Region and State Hluttaw Leaders Convene at the Third Leadership Seminar, find ways to improve effectivenessMay 14, 2018
Speakers and Deputy Speakers returned home to their State and Region Hluttaws (Parliaments), equipped with knowledge on how to better deliver on their strategic development priorities after a two-day leadership seminar held in Nay Pyi Taw.
Building on the success of two similar events held in 2016 and 2017, this seminar specifically targeted ways of implementing the Hluttaw Strategic Development plans drafted over the past year, focusing on professional development support to members of Parliament and Hluttaw staff, as well as developing parliamentary committees.
“Our Parliament is still very young and we have much to learn, ”said U T Khun Myatt, Speaker of the Pyithu Hluttaw as he opened the seminar. He added that in many ways, the Union-level Hluttaw was facing similar challenges as the State and Region Hluttaws are facing now.

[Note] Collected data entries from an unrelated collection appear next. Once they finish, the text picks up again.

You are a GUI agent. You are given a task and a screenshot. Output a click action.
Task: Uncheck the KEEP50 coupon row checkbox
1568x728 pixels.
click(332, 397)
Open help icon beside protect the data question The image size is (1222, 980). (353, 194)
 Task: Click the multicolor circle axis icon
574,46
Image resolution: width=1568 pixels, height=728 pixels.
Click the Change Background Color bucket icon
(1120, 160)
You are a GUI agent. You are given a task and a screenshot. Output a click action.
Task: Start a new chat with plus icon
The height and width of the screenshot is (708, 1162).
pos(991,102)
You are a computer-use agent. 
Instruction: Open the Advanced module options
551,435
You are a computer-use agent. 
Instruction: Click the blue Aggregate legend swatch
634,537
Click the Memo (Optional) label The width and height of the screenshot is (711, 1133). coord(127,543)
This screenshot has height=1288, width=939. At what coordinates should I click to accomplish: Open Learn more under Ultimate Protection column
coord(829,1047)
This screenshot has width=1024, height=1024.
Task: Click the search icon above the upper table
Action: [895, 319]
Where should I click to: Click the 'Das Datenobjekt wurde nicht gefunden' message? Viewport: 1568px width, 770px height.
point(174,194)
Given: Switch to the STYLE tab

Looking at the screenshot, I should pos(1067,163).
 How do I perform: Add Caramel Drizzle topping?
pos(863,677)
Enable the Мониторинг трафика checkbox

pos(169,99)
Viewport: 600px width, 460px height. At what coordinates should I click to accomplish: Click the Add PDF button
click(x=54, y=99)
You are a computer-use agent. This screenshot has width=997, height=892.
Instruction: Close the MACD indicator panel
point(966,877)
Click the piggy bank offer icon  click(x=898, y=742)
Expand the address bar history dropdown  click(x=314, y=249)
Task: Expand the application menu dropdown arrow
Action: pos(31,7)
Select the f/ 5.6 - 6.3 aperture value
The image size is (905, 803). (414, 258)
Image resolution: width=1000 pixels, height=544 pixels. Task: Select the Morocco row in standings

New Structure, New Staff and Need for New skills
To date, seven of the 14 Region and State Hluttaws have developed strategic development plans that outline ways in which the Hluttaws can increase their effectiveness. These plans define the priorities for the services that Hluttaw administrations provide to MPs, the plenary and the committees - such as research support and legal drafting support. The plans take into account the ramifications of the Region and State Hluttaw administration reform.
Under this reform, which came into effect last year in April, the new Region and State Hluttaw administrations were linked to the Pyidaungsu Hluttaw administration, effectively becoming part of the Union Civil Service.
All State and Region Hluttaws recruited new staff many of whom have no prior parliamentary experience. At the seminar it was decided that they will be trained through joint programmes relying on the support of the Myanmar Hluttaw Learning Centre, established with UNDP support in 2015. The seminar provided an opportunity to discuss in great detail the various professional development needs for staff.
U Kyi Soe, Deputy Speaker of Tanintharyi Region Hluttaw said, “With the new structure, we have recruited a lot of new staff and they need skills and knowledge to support our Hluttaw effectively. By using the knowledge from this workshop, we will identify the specific needs of our region and provide necessary training to staff.”
Starting the Practice of Committee Inquiry
The seminar also focused on committee development at the Union-level and State and Region Hluttaws and explored ways of committee inquiries using an international best-practice approach.
Parliamentary committees are set up to examine issues of specific focus in greater detail. For example, the Public Accounts Committee examines government budget and expenditure and enhances government transparency. Committees can initiate inquiries on issues of public interest and report to the Hluttaw plenary with recommendations that are then put to the government for their consideration.
“Throughout the seminar, I had a chance to exchange knowledge on how Hluttaw committees can have better oversight on the governing bodies. We also discussed the roles and responsibilities of the committees and how to develop committees for better law-making and oversight. When we get back to our State, we will take reference from what we have learned from this seminar,” said Dr Aung Naing Oo, Deputy Speaker of Mon State Hluttaw.
UNDP’s Continued Commitment to Parliamentary Development
Speaking at the opening of the seminar, UNDP Country Director Peter Batchelor said UNDP has been a reliable partner for Myanmar’s parliaments since 2012. “In our new country programme 2018-2022 we will continue our support to Union-level and Region and State Hluttaws,” he stated.
The seminar was held at the Myanmar Hluttaw Learning Centre in Nay Pyi Taw and attended by 42 participants. In addition to Speakers and Deputy Speakers from States and Regions, it included Deputy Director-Generals of the Hluttaw administrations.
It was delivered by UNDP and other invited experts including Janelle Saffin, former Member of Parliament from the Australian House of Representatives and New South Wales Provincial Parliament, and Sara Edson, a Committee Specialist from the Australian House of Representatives.
During 2013 – 2017, UNDP’s work in the area of parliamentary development was made possible through funding from Australia, Denmark, Finland, Sweden, and the United Kingdom.